Kitz Forum

Broadband Related => FTTC and FTTP Issues => Topic started by: adsb on July 06, 2017, 04:53:18 PM

Title: Keeping Medium Wave transmissions out of VDSL ?
Post by: adsb on July 06, 2017, 04:53:18 PM
My VDSL has always been disappointingly slow, and having looked at the QLN figures during the day I can see that strong Medium Wave signals are wiping out quite a chunk of the spectrum.

http://www.adsb.co.uk/blog/medium_wave_kills_vdsl.html

I'm about 10km from Brookmans Park, and about 8km from Saffron Green.  If my experience is typical, how on earth do users closer to these transmitters manage with VDSL ?  And if my experience isn't typical, is there anything I can do to improve matters ?  The strongest signals are -85 (don't know the units, dBm perhaps ?).
Title: Re: Keeping Medium Wave transmissions out of VDSL ?
Post by: ejs on July 06, 2017, 05:18:39 PM
So what are your actual and estimated speeds?

You've already highlighted things like the non-twisted pair dropwire which ought to be replaced.

The only other aspect is that these frequencies are used by both VDSL2 and ADSL2+, and so the VDSL2 signals tend to operate at reduced power (adjusted so that the VDSL2 signals from the cabinet are the same strength as ADSL2+ signals from the exchange when they reach the cabinet, so it depends on the distance between exchange and cabinet). So this part of the spectrum often has greatly reduced bitloading on VDSL2 anyway.
Title: Re: Keeping Medium Wave transmissions out of VDSL ?
Post by: adsb on July 06, 2017, 05:44:14 PM
So what are your actual and estimated speeds?
The estimated speed for a clean line is 27.4 - 36.6 Mbps with a handback threshold of 25 Mbps.
The best VDSL sync speed I've ever achieved is 22.4 Mbps.
The estimated speed for an impacted line is 15 - 30 Mbps with a handback threshold of 11.4 Mbps.  The BT Wholesale speed estimator says there's no bridge tap, so I guess a have a "copper line condition" - and that's not the same thing as a fault.

You've already highlighted things like the non-twisted pair dropwire which ought to be replaced.
Indeed, just that Openreach won't replace it.  They install lines, and fix faults.  But old and nasty wiring doesn't count as a fault.

The only other aspect is that these frequencies are used by both VDSL2 and ADSL2+, and so the VDSL2 signals tend to operate at reduced power (adjusted so that the VDSL2 signals from the cabinet are the same strength as ADSL2+ signals from the exchange when they reach the cabinet, so it depends on the distance between exchange and cabinet).
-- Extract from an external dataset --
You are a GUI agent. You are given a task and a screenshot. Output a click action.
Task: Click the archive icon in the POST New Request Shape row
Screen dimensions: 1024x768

So this part of the spectrum often has greatly reduced bitloading on VDSL2 anyway.
Ah, OK.  The cabinet is ~2.2 km from the exchange, so the VDSL signals might be down quite a way.
Title: Re: Keeping Medium Wave transmissions out of VDSL ?
Post by: j0hn on July 06, 2017, 05:46:37 PM
Quote
Indeed, just that Openreach won't replace it.  They install lines, and fix faults.  But old and nasty wiring doesn't count as a fault.
It doesn't meet their own standard if it isn't twisted pair.
Have you tried the CEO, if the average engineer wasn't willing to replace it?
Title: Re: Keeping Medium Wave transmissions out of VDSL ?
Post by: banger on July 06, 2017, 07:10:31 PM
I had mine replaced. It was Dropwire 6 underground and dug 30 metres of my drive up as the wire was partially under flagstones not in the duct so couldn't be pulled through. It was replaced with an underground twisted pair and gave me an extra 13 meg sync. If as suggested an engineer won't ask triage get on to Openreach CEO.